— Task objective —
A faithful copy is required. Print each line of the data exactly and omit the pictures.

— Data shown —

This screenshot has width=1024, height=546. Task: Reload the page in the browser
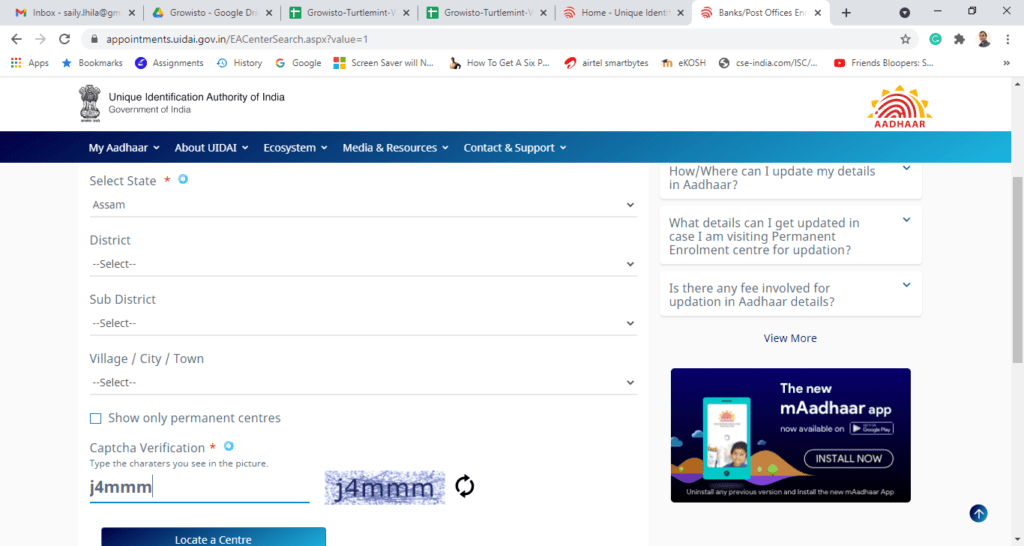pyautogui.click(x=64, y=39)
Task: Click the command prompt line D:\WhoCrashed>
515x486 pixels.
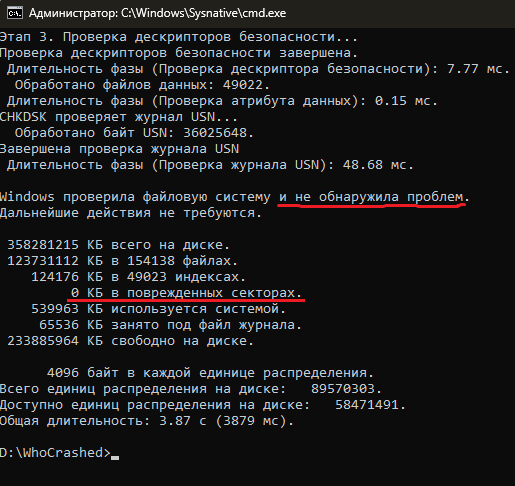Action: [x=55, y=453]
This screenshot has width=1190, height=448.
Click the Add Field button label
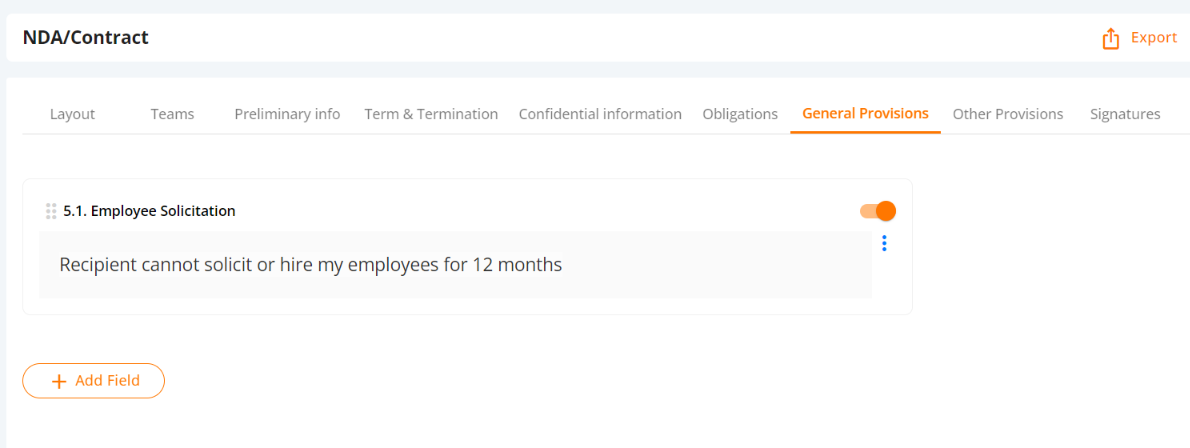point(107,381)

— Result below —
This screenshot has width=1024, height=546. Task: Reload the page in the browser
pyautogui.click(x=64, y=39)
Task: Click the command prompt line D:\WhoCrashed>
515x486 pixels.
Action: [x=55, y=453]
This screenshot has width=1190, height=448.
Click the Add Field button label
point(107,381)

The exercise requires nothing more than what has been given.